You can make this on the day, but give yourself a few hours ahead of time – about four hours all up – especially if you’ve never made a cheesecake before. It’s not difficult, but you do need to follow the recipe carefully and you don’t want to be rushed.

You will need an 11cm springform pan, which I bought from Essential Ingredient, but other specialty cake or kitchen supply stores should have them.

For the base:

  • 3 Oreo biscuits
  • 6 Choc Ripple biscuits
  • 1 tablespoon butter

For the filling:

  • 1/2 cup cream cheese
  • 2 tablespoons caster sugar
  • 1 egg
  • 1 egg yolk
  • 2 teaspoons cocoa powder
  • 3 tablespoons sour cream
  • 60 grams dark, 70% chocolate, such as Lindt, Green & Black’s, or the Aldi Organic Dark Chocolate
  • 1/2 teaspoon good quality cocoa, plus extra for dusting

Preheat the oven to 180 degrees and put the kettle on.

Pulse the chocolate biscuits in a food processor until grainy, add the butter, and pulse again until sandy.

Press the mixture into the bottom of the springform pan (you don’t need to oil or line it or anything). Keep adding and pressing the mixture to form a base that goes up the sides. Don’t worry about making it even around the sides, part of the appeal I think is the contrast between the evenness of the layer of filling with the unevenness of the base it sits on. Just make sure the bottom is covered well.

Put in the freezer while you make the filling.

Wipe all the crumbs out of the food processor with a paper towel. Put the cream cheese in and process until smooth. Add the custard powder and sugar, process again to combine, then add the egg and egg yolk and sour cream. Melt the chocolate in the microwave (or over a double boiler on the stove, but I think in a pyrex jug in the microwave is the simplest way) and add, with the half teaspoon cocoa powder. Process until all smooth.

Pour the mixture into the pan, covering the base, until you have an even layer that is almost up to the top, but leave a little room for the wrapping that is coming.

Now waterproof the pan. Wrap the whole pan with a layer of cling wrap, then a layer of foil, folding the foil over the top and tucking the clingwrap under the foil, so the plastic is not in danger of touching the food. You could also do this before pouring the mixture in if you like, I just did it this way and it worked.

Put the pan into a baking dish and pour the boiling water in the dish until halfway up the cheesecake pan.

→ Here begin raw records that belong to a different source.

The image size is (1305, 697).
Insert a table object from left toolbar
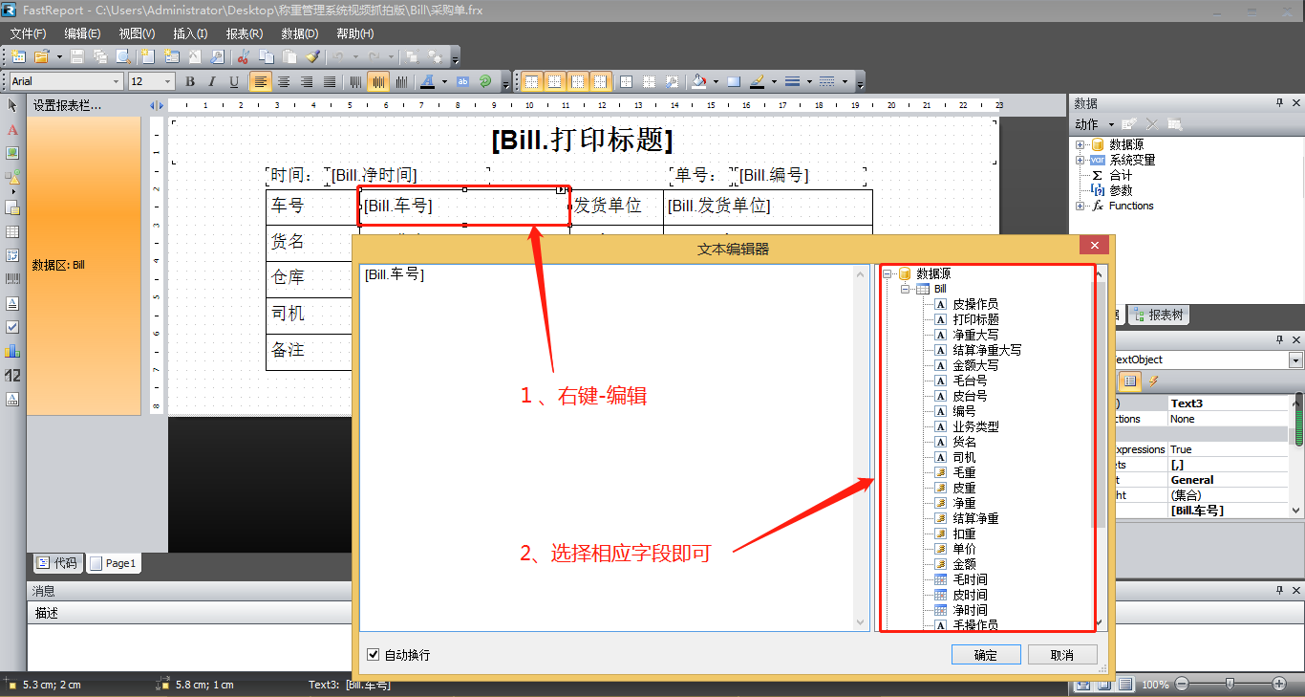[12, 231]
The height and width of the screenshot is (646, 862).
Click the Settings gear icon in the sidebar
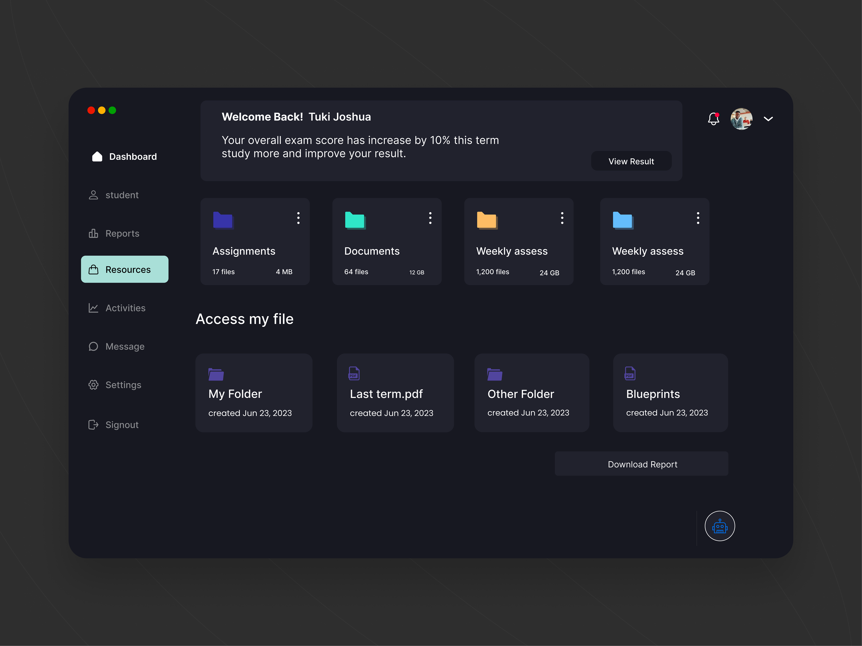(94, 385)
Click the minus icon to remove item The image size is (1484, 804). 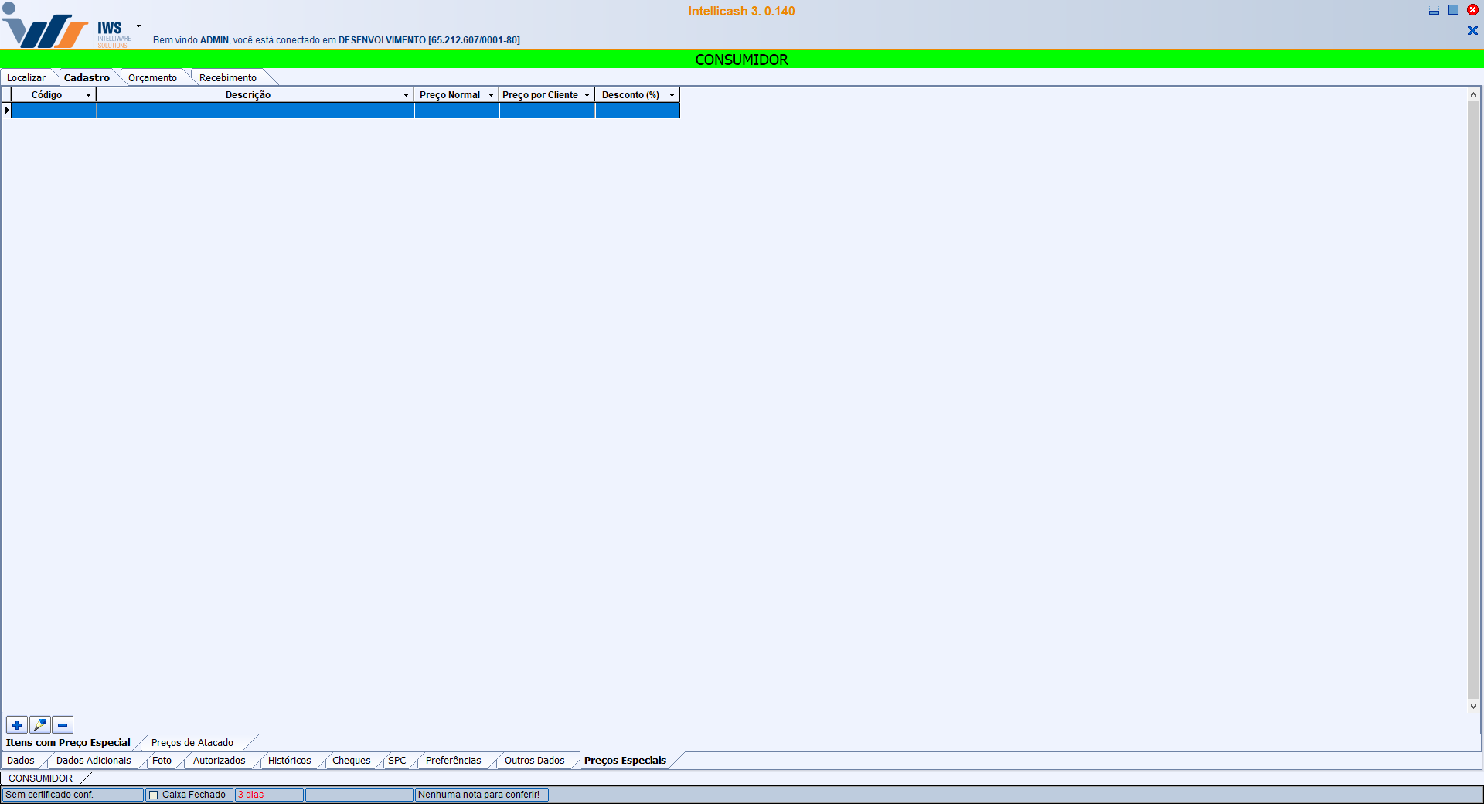pos(63,725)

Carefully transfer to the oven and bake for 40 minutes. Remove the pan, carefully, from the oven and its bain marie, and immediately remove the foil and clingwrap. Let it rest in the pan for at least half an hour before removing the outer ring (place it on a glass smaller than the pan to do this).

Allow to set in the fridge for 1-2 hours, or longer if you have it. Dust with cocoa, and decorate with raspberries or whatever else you like. Personally I think the combination of chocolate and raspberries is unbeatable. If you are using frozen raspberries, as I have, add them right before serving as they will start to melt quickly. You could serve this with some cream or icecream, but really, it doesn’t need it.


5 thoughts on “Mini Chocolate Cheesecake

  1. theabbotsfordkitchen February 14, 2011 at 1:13 pm Reply

    Another thing with this: the biscuit base will be easier to slice through and remove if you leave the cheesecake out of the fridge for about 20 minutes prior to serving. You could also line the bottom of the cake pan with baking paper if you didn’t want to serve it on the pan’s metal base.

  2. Westie February 18, 2011 at 1:09 pm Reply

    This is a decadent and wonderful dessert! Give me this over a some carnations bought from 7-11 as a valentine anyday!

  3. Amelia Matthews December 11, 2012 at 10:09 am Reply

    Gorgeous recipe! Served at a pre-Xmas family do. Loved the food processor idea….

    • theabbotsfordkitchen December 11, 2012 at 10:52 pm Reply

      Probably one of the best desserts ever, I think! Very pleased to hear you tried it.